Breathlessly, I reached my house, threw the front door closed and locked it, panting as though I'd just outpaced a mad panther. I looked out the window. He wasn't there. I half expected him to come leaping through the window shattering it like some superhero. But he didn't. He was gone.
* * *
After the sixth grade, my parents sent me to an all-girls Catholic school 20 minutes away, and I moved on physically and mentally, forgetting all about my South Grade classmates. For awhile I stayed in touch with three of them, and after a few more years, none of them. Certainly not Richard Orjala, my little nemesis.
Two decades passed, I moved out of state and when I thought of those South Grade kids, most of them scruffy little creatures from below the poverty line, I had this surreal assumption that they were all dead. Maybe because crack cocaine moved pretty heavily into that neighborhood and claimed a lot of people. Or, more likely because I had abandoned that troubling part of my little life; it was dead to me and so by extension part of my brain had killed off all my little classmates.
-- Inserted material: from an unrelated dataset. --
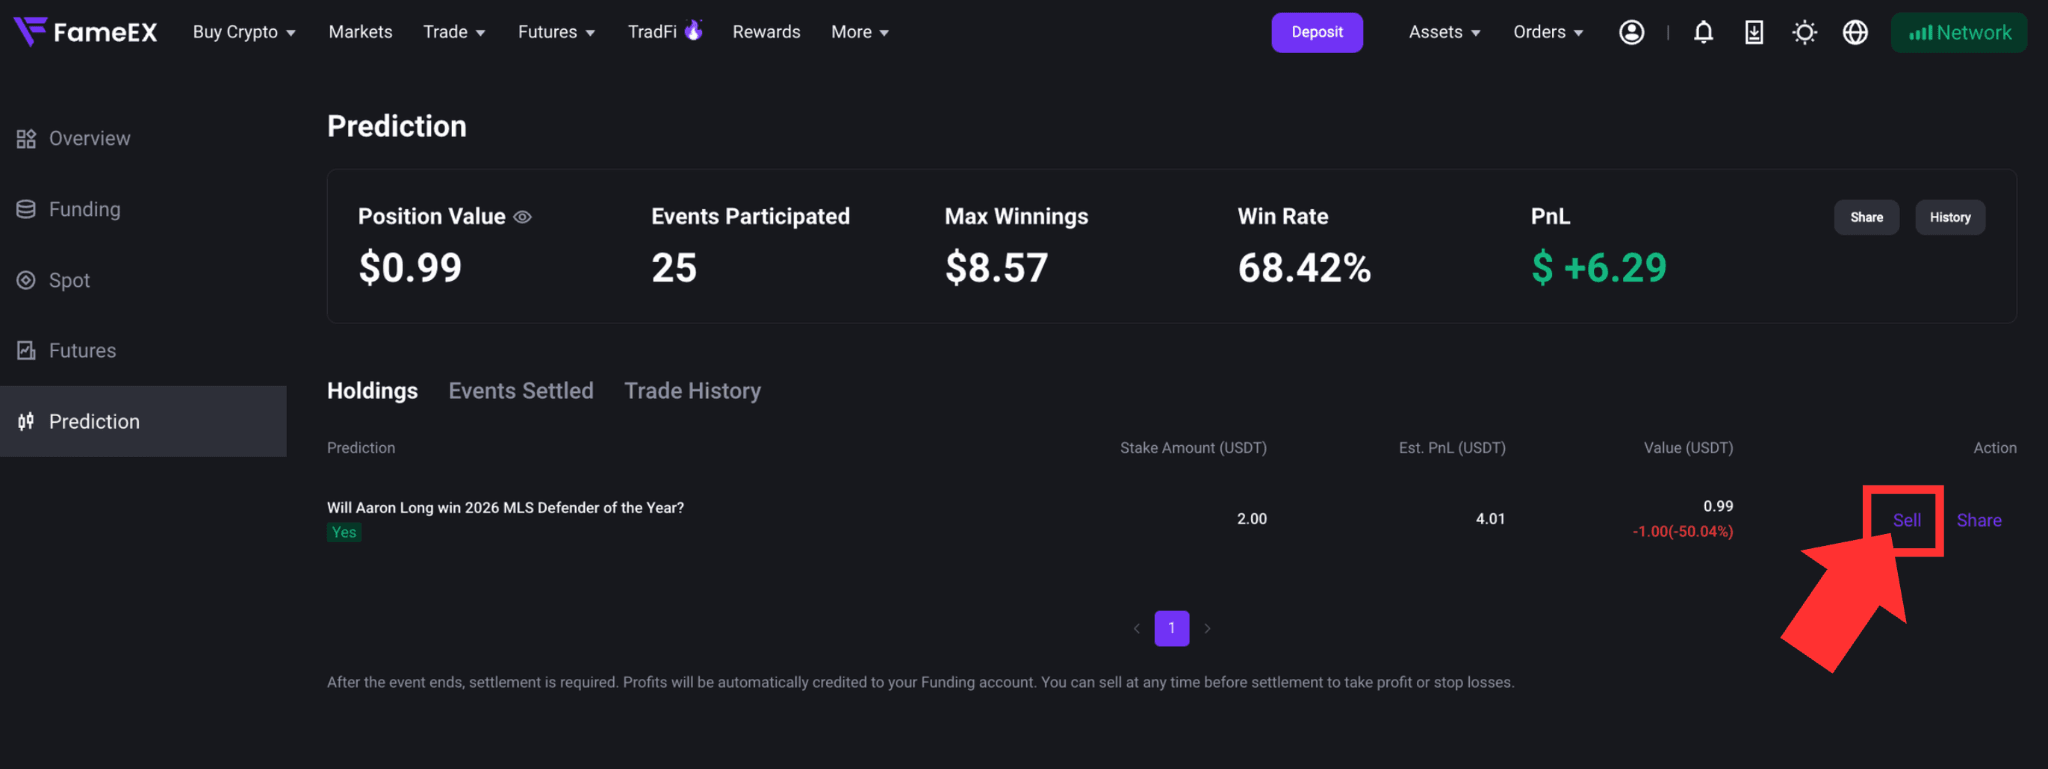This screenshot has height=769, width=2048.
Task: Switch to Events Settled tab
Action: [x=521, y=391]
In an odd way, then, it didn't startle me to learn a few days ago that Richard Orjala was dead -- murdered randomly almost two years ago, at age 33. Horrified people all over Palm Beach County knew his name for a few days as he was the county's first killing of the new millennium, found at 5 a.m. New Year's Day having bled to death from gunshot wounds to the chest.
Richard had apparently just returned from Finland, where he'd gone back to live for 10 years. There, he'd gotten married, had a daughter, gotten divorced, came back. That night he was volunteering with his mom at a Red Cross dinner. They came home from the dinner in the wee hours and he was restless, wanted to go for a walk. At the same time, two predators were driving around ready to hurt the next person they came upon. A few minutes later, Richard was dead. That is all I know. And there's no one else to ask.
The thing is, I can't picture a grown man lying on the ground at 12th Avenue and A Street, his chest filled with lead. I can only see a blue-eyed boy with thin blond hair and a round face, looking apprehensive as he called me names across a classroom or chased me through a field with mild childhood vengeance on the brain.
My only hope is that after the sixth grade, no one treated him like I did.